What is the NFC award? The National Finance Commission award is the formula that divides national revenue between the centre and the provinces. It is the mechanism through which the money for devolved responsibilities is transferred, about Rs 8,848 billion in 2026-27.
Why are the federal education and health figures so small? Because most school and hospital funding is provincial under devolution. The federal lines fund higher education, regulation, federal institutions and directly administered territories, not the bulk of the system.
What is the duplication debate? Critics argue the federation still runs ministries and schemes in areas formally devolved, duplicating provincial work and raising the cost of government. Supporters argue some functions are genuinely national. Both genuine national functions and apparent duplication exist.
Does devolution mean Pakistan spends enough on health and education? No. Devolution explains why the federal figures are small, but even with provincial spending added, the national totals remain low by international standards. The two facts are separate.

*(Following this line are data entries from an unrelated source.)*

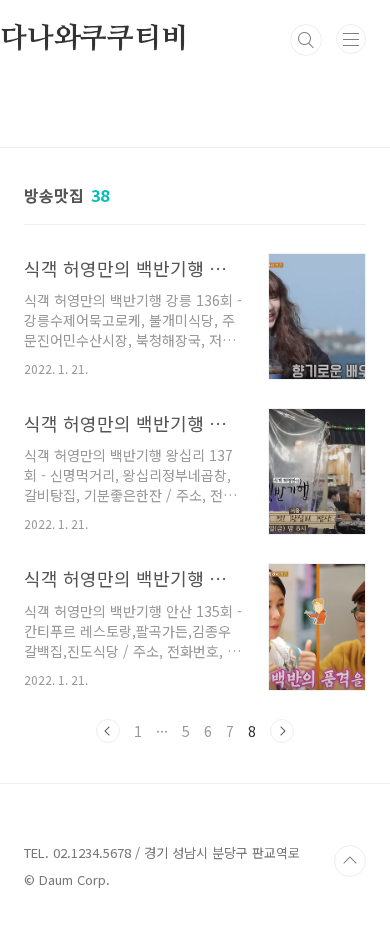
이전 (108, 731)
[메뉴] (351, 39)
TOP (350, 861)
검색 (306, 40)
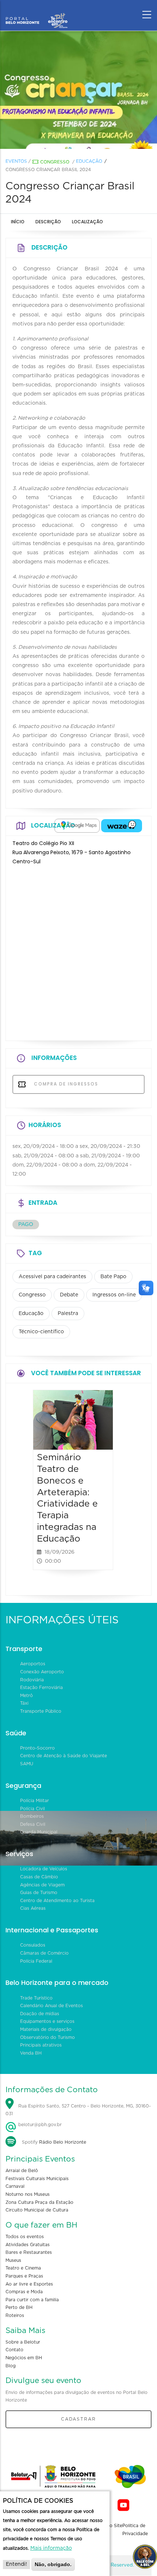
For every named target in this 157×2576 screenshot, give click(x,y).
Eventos (16, 161)
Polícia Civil (32, 1808)
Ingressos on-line (114, 1294)
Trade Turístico (36, 1998)
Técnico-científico (41, 1331)
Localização (87, 222)
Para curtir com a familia (32, 2300)
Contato (14, 2350)
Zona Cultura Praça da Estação (39, 2202)
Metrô (26, 1695)
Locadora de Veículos (43, 1869)
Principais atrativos (41, 2045)
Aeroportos (32, 1664)
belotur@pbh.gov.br (39, 2124)
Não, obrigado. (53, 2564)
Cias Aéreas (33, 1908)
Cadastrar (78, 2419)
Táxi (24, 1703)
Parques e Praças (24, 2276)
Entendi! (16, 2564)
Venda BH (31, 2053)
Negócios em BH (23, 2358)
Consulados (32, 1945)
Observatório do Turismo (47, 2037)
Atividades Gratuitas (27, 2245)
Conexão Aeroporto (42, 1672)
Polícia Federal (36, 1961)
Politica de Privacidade (135, 2529)
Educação (89, 161)
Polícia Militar (34, 1800)
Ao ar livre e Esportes (29, 2284)
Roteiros (14, 2315)
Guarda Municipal (38, 1832)
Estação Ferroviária (41, 1687)
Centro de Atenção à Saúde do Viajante (63, 1756)
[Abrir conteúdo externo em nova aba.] (77, 826)
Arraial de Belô (21, 2170)
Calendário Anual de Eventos (51, 2006)
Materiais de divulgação (46, 2029)
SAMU (26, 1764)
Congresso (54, 162)
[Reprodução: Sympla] (78, 90)
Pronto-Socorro (37, 1748)
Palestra (68, 1313)
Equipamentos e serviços (47, 2021)
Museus (13, 2260)
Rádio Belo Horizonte (62, 2142)
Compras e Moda (24, 2292)
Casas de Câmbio (39, 1877)
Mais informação (51, 2548)
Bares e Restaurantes (28, 2252)
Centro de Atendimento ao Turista (57, 1900)
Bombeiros (32, 1816)
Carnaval (14, 2186)
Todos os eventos (24, 2236)
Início (17, 222)
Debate (69, 1294)
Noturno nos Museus (27, 2194)
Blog (10, 2366)
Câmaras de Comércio (44, 1953)
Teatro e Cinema (23, 2268)
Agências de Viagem (42, 1885)
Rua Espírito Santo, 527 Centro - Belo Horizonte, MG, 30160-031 (78, 2110)
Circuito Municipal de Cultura (36, 2210)
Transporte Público (40, 1711)
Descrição (48, 222)
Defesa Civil (32, 1824)
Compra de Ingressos (65, 1084)
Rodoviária (32, 1680)
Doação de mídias (39, 2014)
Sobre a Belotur (22, 2342)
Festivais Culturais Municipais (37, 2178)
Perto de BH (18, 2307)
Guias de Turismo (38, 1892)
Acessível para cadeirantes (52, 1276)
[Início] (36, 13)
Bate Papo (113, 1276)
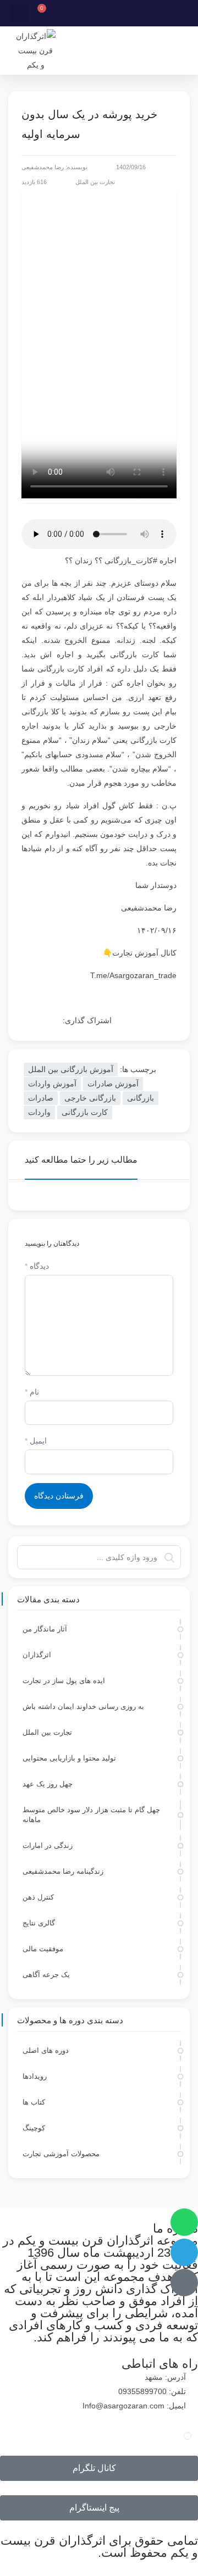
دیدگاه (37, 1266)
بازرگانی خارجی (90, 1097)
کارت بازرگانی (85, 1112)
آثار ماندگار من (45, 1629)
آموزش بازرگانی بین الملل (70, 1069)
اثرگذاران (37, 1655)
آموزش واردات (52, 1083)
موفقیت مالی (43, 1949)
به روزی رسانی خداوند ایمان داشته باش (83, 1706)
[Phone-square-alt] (184, 2282)
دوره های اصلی (46, 2050)
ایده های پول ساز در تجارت (64, 1680)
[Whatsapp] (184, 2222)
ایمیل (36, 1440)
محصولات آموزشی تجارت (61, 2154)
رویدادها (35, 2076)
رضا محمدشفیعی (42, 167)
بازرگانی (140, 1097)
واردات (39, 1112)
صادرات (40, 1097)
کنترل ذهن (38, 1897)
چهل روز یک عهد (48, 1784)
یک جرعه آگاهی (46, 1974)
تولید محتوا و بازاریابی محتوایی (69, 1758)
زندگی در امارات (48, 1845)
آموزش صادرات (113, 1083)
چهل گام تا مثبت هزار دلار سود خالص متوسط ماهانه (91, 1815)
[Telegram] (184, 2252)
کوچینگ (34, 2128)
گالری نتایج (39, 1923)
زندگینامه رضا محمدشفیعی (63, 1871)
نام (32, 1391)
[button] (19, 13)
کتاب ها (34, 2102)
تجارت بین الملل (95, 182)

When was the 18th amendment passed? In 2010. It was a major constitutional change that abolished the Concurrent Legislative List and devolved most of those subjects, including health and education, to the four provinces.
Why does the centre face fiscal pressure after devolution? Because a large share of national revenue is transferred to the provinces under the NFC award, while the centre still carries the largest obligations, debt interest and defence, from a smaller retained pool. This sharpens pressure on the federal budget.
Has devolution improved services? The evidence is mixed. Provincial administrative capacity varies, and outcomes in health and education have in several provinces lagged the amounts spent, which has fed a continuing debate over whether the issue is the level of spending, the quality of delivery, or both.
Is the 18th amendment likely to be reversed? It is politically entrenched and supported by the provinces as a guarantee of autonomy, so wholesale reversal is unlikely. The live debate is over adjustments at the margin, such as the division of revenue and which functions genuinely belong at the centre, rather than over undoing devolution itself.
Sources and notes
- The eighteenth amendment to the Constitution of Pakistan (2010) and the National Finance Commission award framework are matters of public record.
- Government of Pakistan, Federal Budget 2026-27: the provincial transfer and sector figures are Budget Estimates in billions of rupees, rounded for readability.